Item position entries

--- start ---

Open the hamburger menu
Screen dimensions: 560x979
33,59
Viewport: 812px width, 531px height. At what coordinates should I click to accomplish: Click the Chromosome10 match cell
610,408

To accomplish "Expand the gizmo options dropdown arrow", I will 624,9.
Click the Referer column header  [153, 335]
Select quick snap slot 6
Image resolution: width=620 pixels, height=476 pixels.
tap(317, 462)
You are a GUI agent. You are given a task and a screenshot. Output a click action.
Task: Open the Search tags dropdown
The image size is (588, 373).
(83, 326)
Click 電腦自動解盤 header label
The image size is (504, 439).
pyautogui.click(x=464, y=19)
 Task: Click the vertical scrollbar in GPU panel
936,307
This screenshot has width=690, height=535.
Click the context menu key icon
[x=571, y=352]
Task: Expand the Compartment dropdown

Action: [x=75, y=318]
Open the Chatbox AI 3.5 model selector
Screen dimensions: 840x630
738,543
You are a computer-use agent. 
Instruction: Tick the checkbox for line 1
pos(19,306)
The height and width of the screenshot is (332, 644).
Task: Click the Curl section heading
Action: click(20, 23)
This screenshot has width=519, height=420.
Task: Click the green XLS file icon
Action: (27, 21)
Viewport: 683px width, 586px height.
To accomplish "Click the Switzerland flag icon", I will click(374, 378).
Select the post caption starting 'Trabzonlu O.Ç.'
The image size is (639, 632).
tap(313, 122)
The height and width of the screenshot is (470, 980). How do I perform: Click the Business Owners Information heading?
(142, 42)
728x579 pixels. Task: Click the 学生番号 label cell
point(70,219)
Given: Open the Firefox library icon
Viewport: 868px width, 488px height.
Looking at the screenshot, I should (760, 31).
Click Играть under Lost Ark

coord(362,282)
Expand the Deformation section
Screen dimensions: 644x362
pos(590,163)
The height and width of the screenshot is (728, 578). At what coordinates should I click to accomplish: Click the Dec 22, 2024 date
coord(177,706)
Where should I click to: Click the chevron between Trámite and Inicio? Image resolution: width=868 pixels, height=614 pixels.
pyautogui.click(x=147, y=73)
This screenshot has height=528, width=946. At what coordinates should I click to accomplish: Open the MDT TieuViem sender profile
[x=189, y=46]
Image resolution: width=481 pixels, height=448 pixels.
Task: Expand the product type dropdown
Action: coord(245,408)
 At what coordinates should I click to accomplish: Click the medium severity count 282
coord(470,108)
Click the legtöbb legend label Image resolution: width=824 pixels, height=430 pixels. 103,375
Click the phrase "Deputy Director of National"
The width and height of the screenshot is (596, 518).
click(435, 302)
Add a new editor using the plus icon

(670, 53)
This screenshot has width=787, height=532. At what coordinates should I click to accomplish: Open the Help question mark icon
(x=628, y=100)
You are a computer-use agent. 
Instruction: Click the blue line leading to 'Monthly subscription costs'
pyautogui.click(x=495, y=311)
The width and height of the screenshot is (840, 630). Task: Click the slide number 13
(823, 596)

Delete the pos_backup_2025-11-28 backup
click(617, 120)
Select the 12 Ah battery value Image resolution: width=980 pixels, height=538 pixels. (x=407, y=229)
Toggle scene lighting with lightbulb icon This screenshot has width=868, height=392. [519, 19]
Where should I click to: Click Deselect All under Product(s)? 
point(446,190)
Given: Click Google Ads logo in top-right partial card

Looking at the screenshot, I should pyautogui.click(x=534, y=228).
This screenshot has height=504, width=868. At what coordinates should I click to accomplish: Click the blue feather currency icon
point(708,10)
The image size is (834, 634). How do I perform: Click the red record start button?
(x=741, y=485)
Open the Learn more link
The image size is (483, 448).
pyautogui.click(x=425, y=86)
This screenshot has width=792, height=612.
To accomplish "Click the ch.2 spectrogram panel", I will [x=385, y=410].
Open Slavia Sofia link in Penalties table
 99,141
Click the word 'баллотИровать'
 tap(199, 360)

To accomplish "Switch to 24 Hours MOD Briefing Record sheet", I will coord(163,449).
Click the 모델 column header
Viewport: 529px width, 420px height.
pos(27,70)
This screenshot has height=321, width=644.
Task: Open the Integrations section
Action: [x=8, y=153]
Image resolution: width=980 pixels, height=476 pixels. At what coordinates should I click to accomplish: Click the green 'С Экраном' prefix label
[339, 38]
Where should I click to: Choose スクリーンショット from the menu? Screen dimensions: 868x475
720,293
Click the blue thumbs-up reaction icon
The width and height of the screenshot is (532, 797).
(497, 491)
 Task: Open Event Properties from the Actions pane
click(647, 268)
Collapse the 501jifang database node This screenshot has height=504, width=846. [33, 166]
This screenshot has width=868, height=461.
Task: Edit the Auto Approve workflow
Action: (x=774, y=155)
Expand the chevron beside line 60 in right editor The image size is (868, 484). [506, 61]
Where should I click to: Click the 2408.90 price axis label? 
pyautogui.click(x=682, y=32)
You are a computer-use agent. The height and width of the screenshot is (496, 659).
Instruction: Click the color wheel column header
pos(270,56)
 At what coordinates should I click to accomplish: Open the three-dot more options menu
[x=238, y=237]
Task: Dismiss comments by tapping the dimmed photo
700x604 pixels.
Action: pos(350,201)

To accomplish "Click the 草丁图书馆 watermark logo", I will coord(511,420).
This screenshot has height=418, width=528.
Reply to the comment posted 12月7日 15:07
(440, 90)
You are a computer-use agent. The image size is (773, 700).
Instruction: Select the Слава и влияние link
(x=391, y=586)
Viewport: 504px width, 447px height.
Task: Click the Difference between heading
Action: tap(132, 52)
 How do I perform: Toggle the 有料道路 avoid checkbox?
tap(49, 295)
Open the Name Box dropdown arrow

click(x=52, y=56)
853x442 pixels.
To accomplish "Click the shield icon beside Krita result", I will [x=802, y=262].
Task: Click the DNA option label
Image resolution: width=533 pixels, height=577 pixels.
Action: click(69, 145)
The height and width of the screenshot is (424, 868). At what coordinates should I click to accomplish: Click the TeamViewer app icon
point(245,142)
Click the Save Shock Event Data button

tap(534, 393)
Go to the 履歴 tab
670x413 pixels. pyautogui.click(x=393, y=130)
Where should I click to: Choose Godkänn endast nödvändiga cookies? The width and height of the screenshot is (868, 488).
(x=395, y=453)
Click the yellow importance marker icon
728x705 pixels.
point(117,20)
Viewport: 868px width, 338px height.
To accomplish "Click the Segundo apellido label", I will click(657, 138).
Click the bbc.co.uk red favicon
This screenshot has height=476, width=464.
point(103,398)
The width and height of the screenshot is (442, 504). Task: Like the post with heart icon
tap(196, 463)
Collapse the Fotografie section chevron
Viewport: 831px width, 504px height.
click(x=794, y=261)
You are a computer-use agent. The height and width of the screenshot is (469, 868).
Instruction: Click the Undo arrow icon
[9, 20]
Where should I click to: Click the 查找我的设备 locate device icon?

--- end ---

[Exercise]:
Copy out every line of the item position entries once more, unchanged.

[Final result]:
Open the hamburger menu
Screen dimensions: 560x979
33,59
Viewport: 812px width, 531px height. At what coordinates should I click to accomplish: Click the Chromosome10 match cell
610,408

To accomplish "Expand the gizmo options dropdown arrow", I will 624,9.
Click the Referer column header  [153, 335]
Select quick snap slot 6
Image resolution: width=620 pixels, height=476 pixels.
tap(317, 462)
You are a GUI agent. You are given a task and a screenshot. Output a click action.
Task: Open the Search tags dropdown
The image size is (588, 373).
(83, 326)
Click 電腦自動解盤 header label
The image size is (504, 439).
pyautogui.click(x=464, y=19)
 Task: Click the vertical scrollbar in GPU panel
936,307
This screenshot has width=690, height=535.
Click the context menu key icon
[x=571, y=352]
Task: Expand the Compartment dropdown

Action: [x=75, y=318]
Open the Chatbox AI 3.5 model selector
Screen dimensions: 840x630
738,543
You are a computer-use agent. 
Instruction: Tick the checkbox for line 1
pos(19,306)
The height and width of the screenshot is (332, 644).
Task: Click the Curl section heading
Action: click(20, 23)
This screenshot has width=519, height=420.
Task: Click the green XLS file icon
Action: (27, 21)
Viewport: 683px width, 586px height.
To accomplish "Click the Switzerland flag icon", I will click(374, 378).
Select the post caption starting 'Trabzonlu O.Ç.'
The image size is (639, 632).
tap(313, 122)
The height and width of the screenshot is (470, 980). How do I perform: Click the Business Owners Information heading?
(142, 42)
728x579 pixels. Task: Click the 学生番号 label cell
point(70,219)
Given: Open the Firefox library icon
Viewport: 868px width, 488px height.
Looking at the screenshot, I should (760, 31).
Click Играть under Lost Ark

coord(362,282)
Expand the Deformation section
Screen dimensions: 644x362
pos(590,163)
The height and width of the screenshot is (728, 578). At what coordinates should I click to accomplish: Click the Dec 22, 2024 date
coord(177,706)
Where should I click to: Click the chevron between Trámite and Inicio? Image resolution: width=868 pixels, height=614 pixels.
pyautogui.click(x=147, y=73)
This screenshot has height=528, width=946. At what coordinates should I click to accomplish: Open the MDT TieuViem sender profile
[x=189, y=46]
Image resolution: width=481 pixels, height=448 pixels.
Task: Expand the product type dropdown
Action: coord(245,408)
 At what coordinates should I click to accomplish: Click the medium severity count 282
coord(470,108)
Click the legtöbb legend label Image resolution: width=824 pixels, height=430 pixels. 103,375
Click the phrase "Deputy Director of National"
The width and height of the screenshot is (596, 518).
click(435, 302)
Add a new editor using the plus icon

(670, 53)
This screenshot has width=787, height=532. At what coordinates should I click to accomplish: Open the Help question mark icon
(x=628, y=100)
You are a computer-use agent. 
Instruction: Click the blue line leading to 'Monthly subscription costs'
pyautogui.click(x=495, y=311)
The width and height of the screenshot is (840, 630). Task: Click the slide number 13
(823, 596)

Delete the pos_backup_2025-11-28 backup
click(617, 120)
Select the 12 Ah battery value Image resolution: width=980 pixels, height=538 pixels. (x=407, y=229)
Toggle scene lighting with lightbulb icon This screenshot has width=868, height=392. [519, 19]
Where should I click to: Click Deselect All under Product(s)? 
point(446,190)
Given: Click Google Ads logo in top-right partial card

Looking at the screenshot, I should pyautogui.click(x=534, y=228).
This screenshot has height=504, width=868. At what coordinates should I click to accomplish: Click the blue feather currency icon
point(708,10)
The image size is (834, 634). How do I perform: Click the red record start button?
(x=741, y=485)
Open the Learn more link
The image size is (483, 448).
pyautogui.click(x=425, y=86)
This screenshot has width=792, height=612.
To accomplish "Click the ch.2 spectrogram panel", I will [x=385, y=410].
Open Slavia Sofia link in Penalties table
 99,141
Click the word 'баллотИровать'
 tap(199, 360)

To accomplish "Switch to 24 Hours MOD Briefing Record sheet", I will coord(163,449).
Click the 모델 column header
Viewport: 529px width, 420px height.
pos(27,70)
This screenshot has height=321, width=644.
Task: Open the Integrations section
Action: [x=8, y=153]
Image resolution: width=980 pixels, height=476 pixels. At what coordinates should I click to accomplish: Click the green 'С Экраном' prefix label
[339, 38]
Where should I click to: Choose スクリーンショット from the menu? Screen dimensions: 868x475
720,293
Click the blue thumbs-up reaction icon
The width and height of the screenshot is (532, 797).
(497, 491)
 Task: Open Event Properties from the Actions pane
click(647, 268)
Collapse the 501jifang database node This screenshot has height=504, width=846. [33, 166]
This screenshot has width=868, height=461.
Task: Edit the Auto Approve workflow
Action: (x=774, y=155)
Expand the chevron beside line 60 in right editor The image size is (868, 484). [506, 61]
Where should I click to: Click the 2408.90 price axis label? 
pyautogui.click(x=682, y=32)
You are a computer-use agent. The height and width of the screenshot is (496, 659).
Instruction: Click the color wheel column header
pos(270,56)
 At what coordinates should I click to accomplish: Open the three-dot more options menu
[x=238, y=237]
Task: Dismiss comments by tapping the dimmed photo
700x604 pixels.
Action: pos(350,201)

To accomplish "Click the 草丁图书馆 watermark logo", I will coord(511,420).
This screenshot has height=418, width=528.
Reply to the comment posted 12月7日 15:07
(440, 90)
You are a computer-use agent. The image size is (773, 700).
Instruction: Select the Слава и влияние link
(x=391, y=586)
Viewport: 504px width, 447px height.
Task: Click the Difference between heading
Action: tap(132, 52)
 How do I perform: Toggle the 有料道路 avoid checkbox?
tap(49, 295)
Open the Name Box dropdown arrow

click(x=52, y=56)
853x442 pixels.
To accomplish "Click the shield icon beside Krita result", I will [x=802, y=262].
Task: Click the DNA option label
Image resolution: width=533 pixels, height=577 pixels.
Action: click(69, 145)
The height and width of the screenshot is (424, 868). At what coordinates should I click to accomplish: Click the TeamViewer app icon
point(245,142)
Click the Save Shock Event Data button

tap(534, 393)
Go to the 履歴 tab
670x413 pixels. pyautogui.click(x=393, y=130)
Where should I click to: Choose Godkänn endast nödvändiga cookies? The width and height of the screenshot is (868, 488).
(x=395, y=453)
Click the yellow importance marker icon
728x705 pixels.
point(117,20)
Viewport: 868px width, 338px height.
To accomplish "Click the Segundo apellido label", I will click(657, 138).
Click the bbc.co.uk red favicon
This screenshot has height=476, width=464.
point(103,398)
The width and height of the screenshot is (442, 504). Task: Like the post with heart icon
tap(196, 463)
Collapse the Fotografie section chevron
Viewport: 831px width, 504px height.
click(x=794, y=261)
You are a computer-use agent. The height and width of the screenshot is (469, 868).
Instruction: Click the Undo arrow icon
[9, 20]
Where should I click to: Click the 查找我的设备 locate device icon?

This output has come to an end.